§ **Document section**:
=-=-=

Impersonal "se" and Passive "se"   By Ron Slone

Basic Spanish Concepts Impersonal expressions with "se"

The word "se" has many uses in Spanish. Two of the most frequent uses are the impersonal "se" and the passive "se". The impersonal "se" is used with a third person singular verb to express the impersonal English subjects, one, you, people, or they.

  • ¿Se puede nadar en el lago?
    Can you swim in the lake? / Can one swim in the lake?
  • Se dice que hay brujos que viven en la sierra.
    They say there are witches that live in the mountains.
  • Se come muy bien en México.
    One eats very well in Mexico. (You are fed good food in Mexico).

The passive "se" is very similar to the impersonal "se". The agent of the action is either unknown or unimportant and the influence is placed on the action and not the doer/actor.

  • En Coyotepec se hace el barro negro.
    Black clay is made in Coyotepec.
  • No se habla español en ese pueblo.
    Spanish isn't spoken in that town.
  • Se gasta mucho dinero en el mercado.
    A lot of money is spent in the market.

"No fault" construction

One of the many uses of the word se in Spanish is in a "no fault" construction. Just as the name indicates, this construction is used for unexpected occurrences and does not place the blame on anyone. These sentences include se, an indirect object pronoun which refers to the person(s) involved (usually as an innocent victim) and the verb which is in the third person and agrees with the recipient. For example:

  • A Juan se le perdió la cartera.
    Juan lost his wallet (Juan's wallet "got" lost).
  • Se me olvidaron tus libros.
    I forgot your books (Your books were forgotten).
  • Se nos cayeron los vasos.

=-=-=

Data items
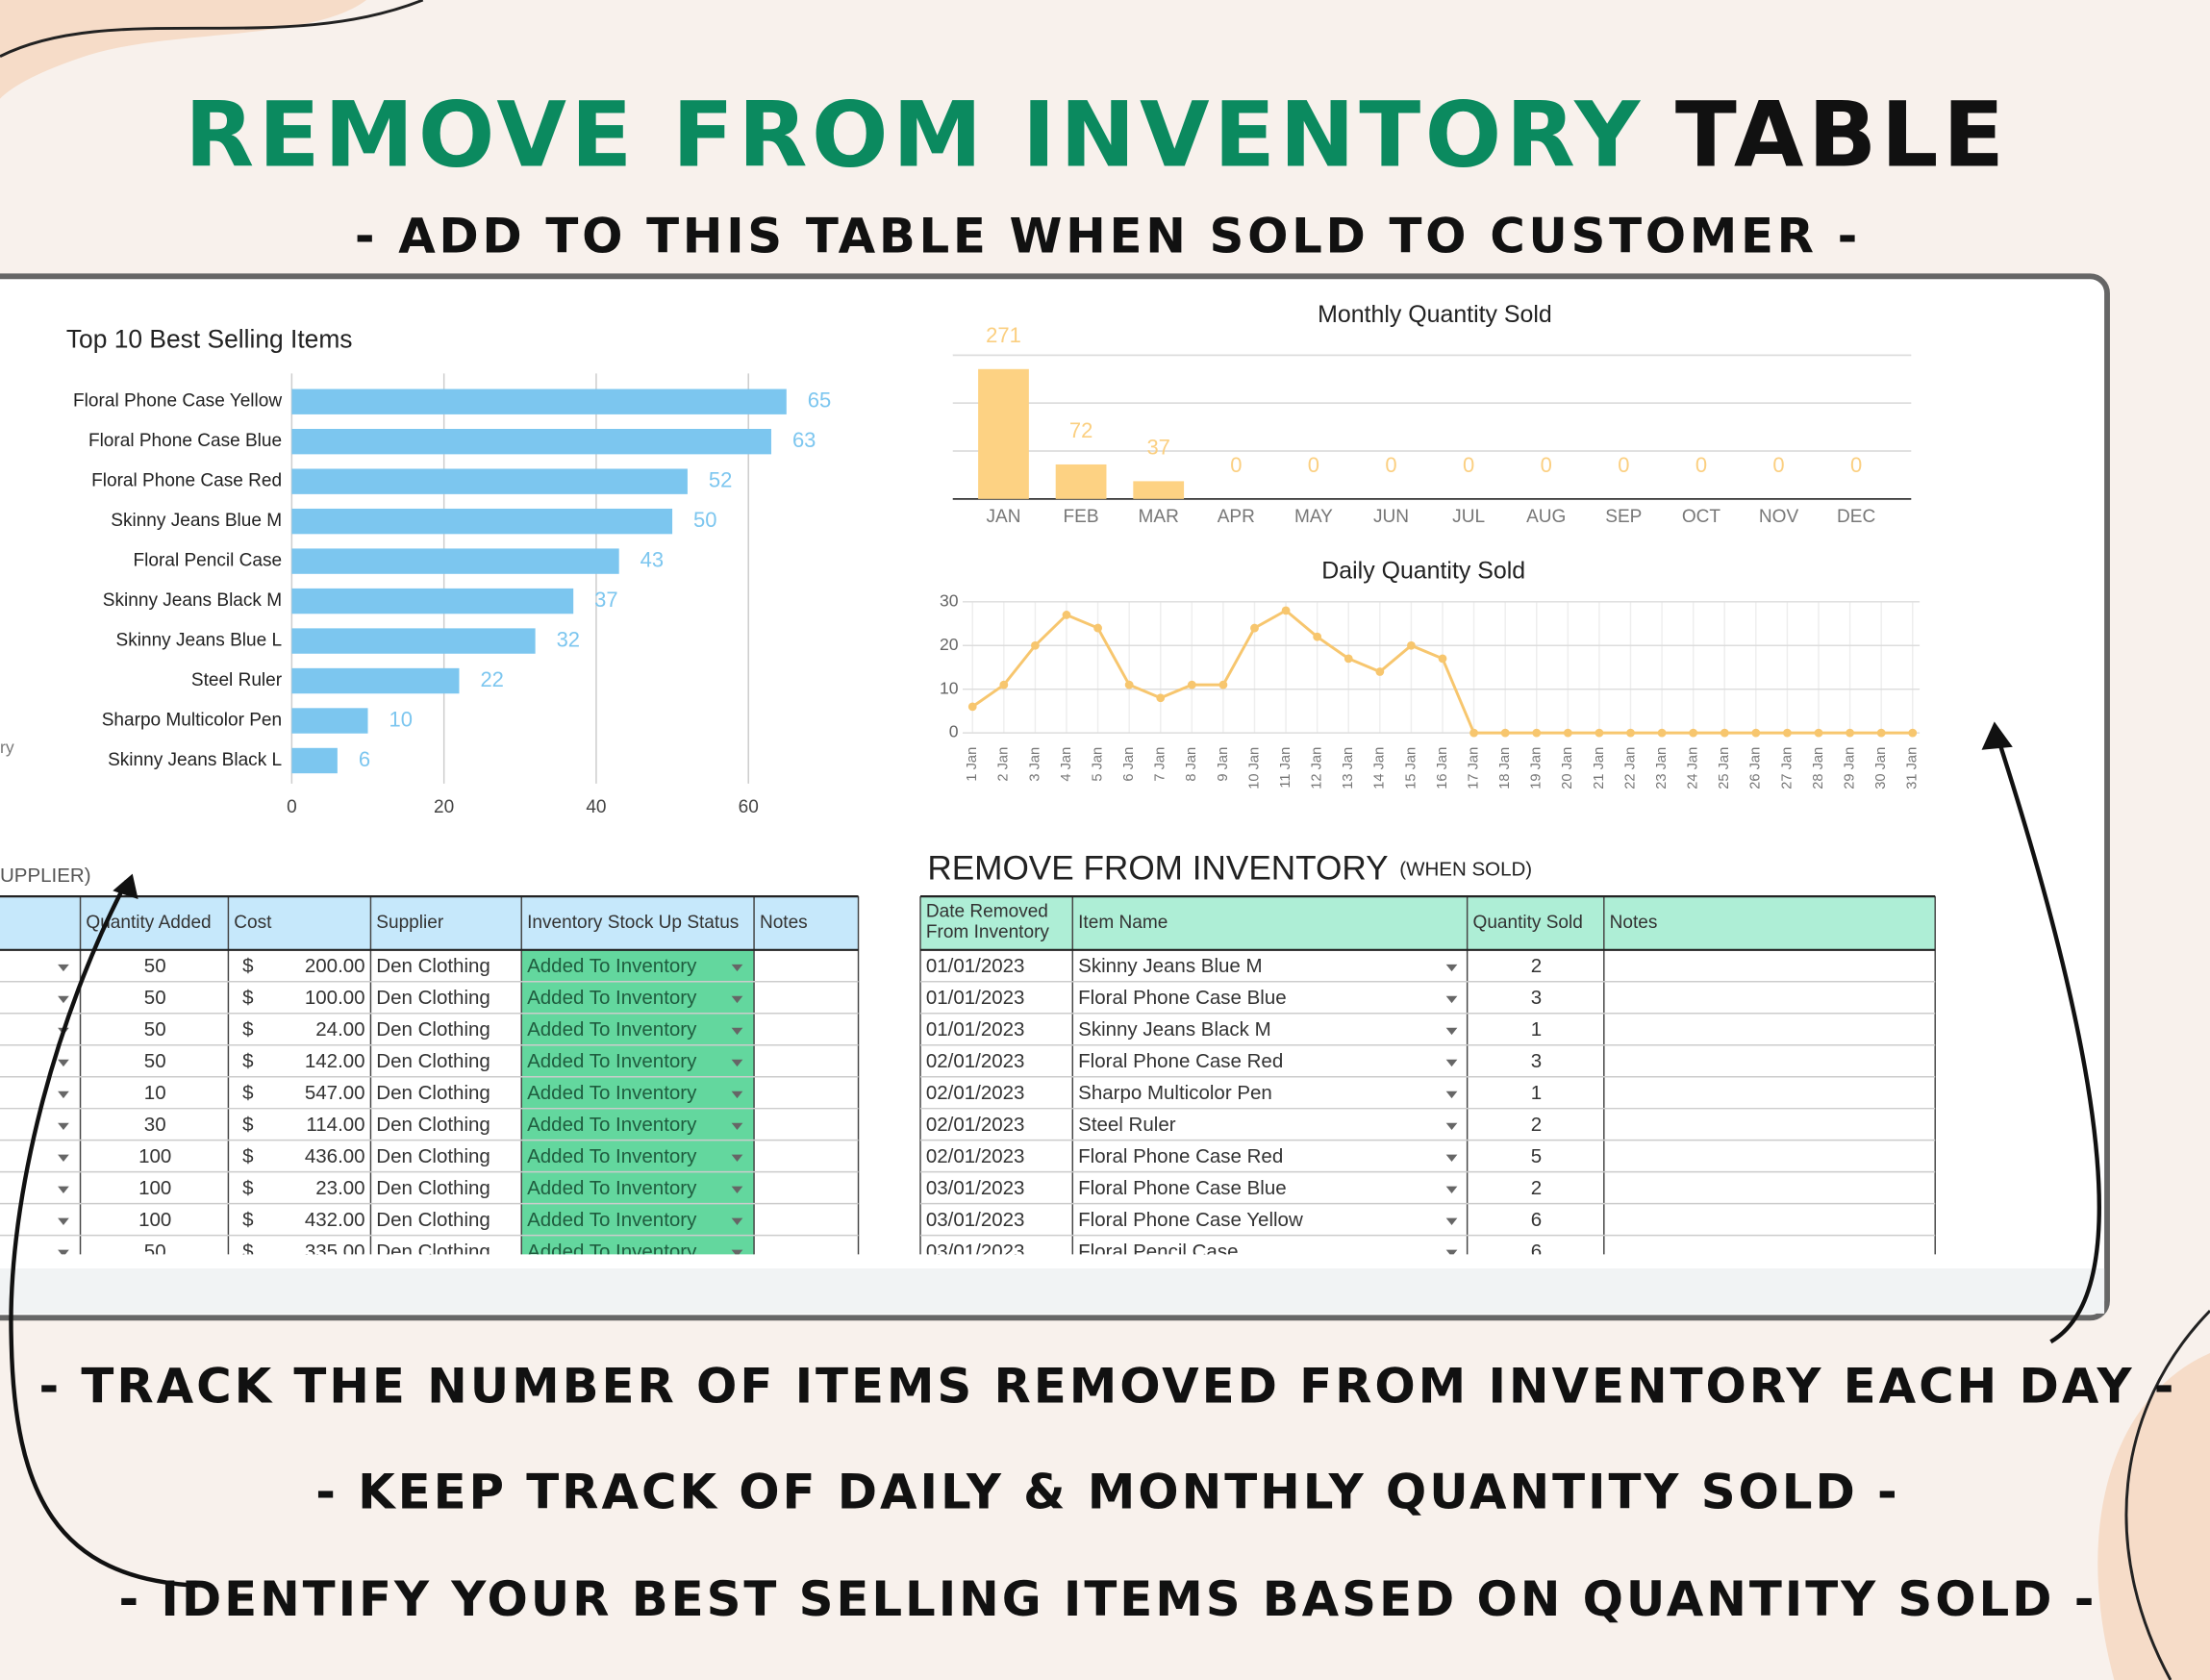 This screenshot has width=2210, height=1680. What do you see at coordinates (950, 644) in the screenshot?
I see `y-tick-label: 20` at bounding box center [950, 644].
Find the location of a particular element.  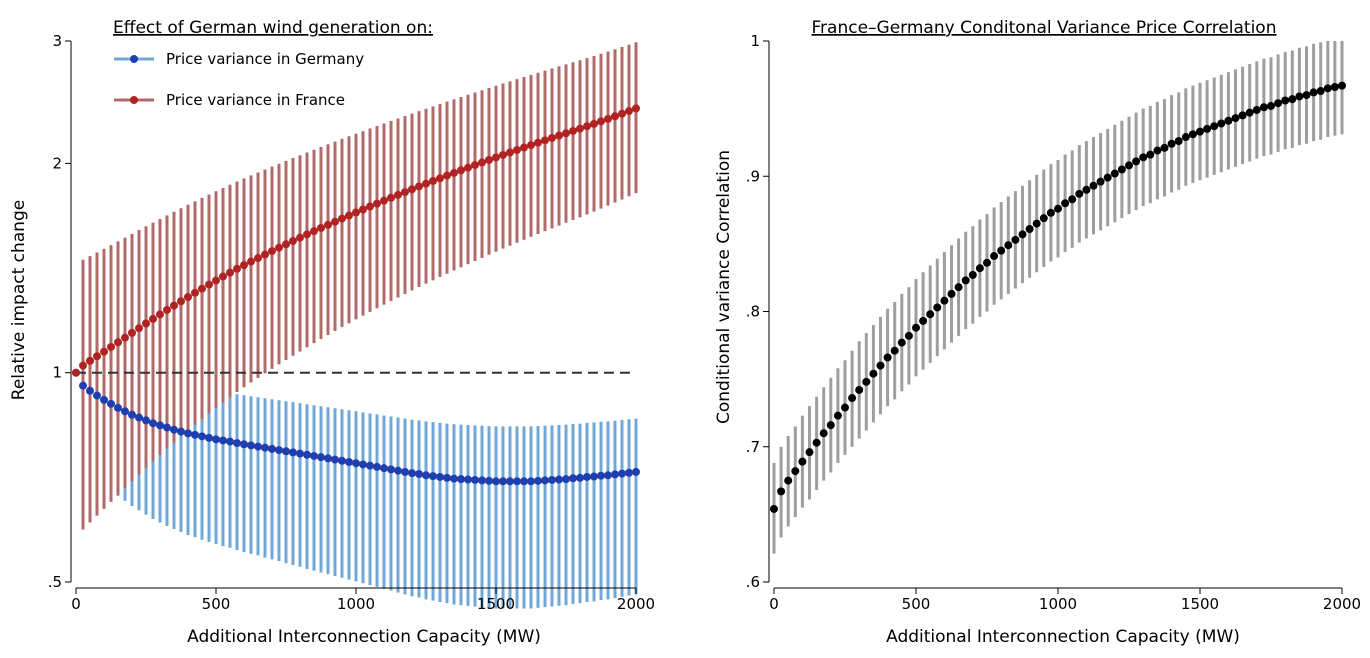

right-x-axis-title: Additional Interconnection Capacity (MW) is located at coordinates (1063, 637).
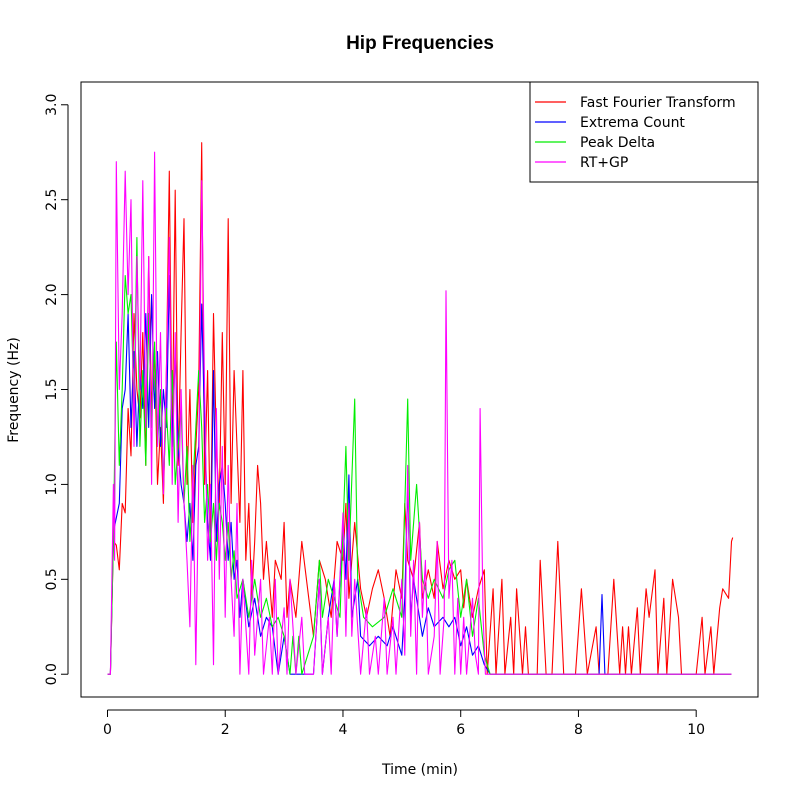 The image size is (800, 800). Describe the element at coordinates (618, 143) in the screenshot. I see `legend-label-peak-delta: Peak Delta` at that location.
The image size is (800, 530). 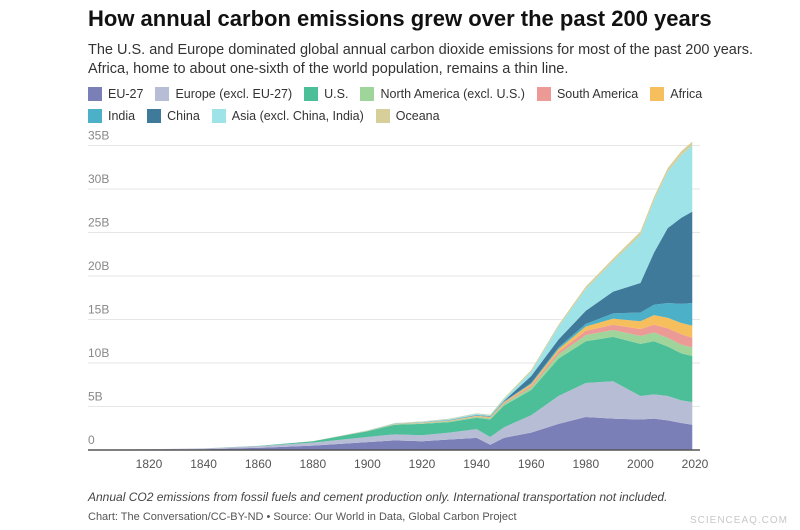 I want to click on legend-item: North America (excl. U.S.), so click(x=442, y=94).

=-=-=

§ **Work order 1**: Rewrite the paragraph of the lesson on Spanish "se" that begins "One of the many uses of the word se in Spanish" as a brief bulleted list that keeps its main facts.
§ **Work order 2**: According to the lesson on Spanish "se", what kind of verb is the impersonal "se" used with?

§ **Answer 1**:
- "Se" is used in a "no fault" construction.
- This construction describes unexpected occurrences and places the blame on no one.
- Such sentences include "se," an indirect object pronoun referring to the person or people involved (usually an innocent victim), and a verb in the third person that agrees with the recipient.

§ **Answer 2**: A third person singular verb.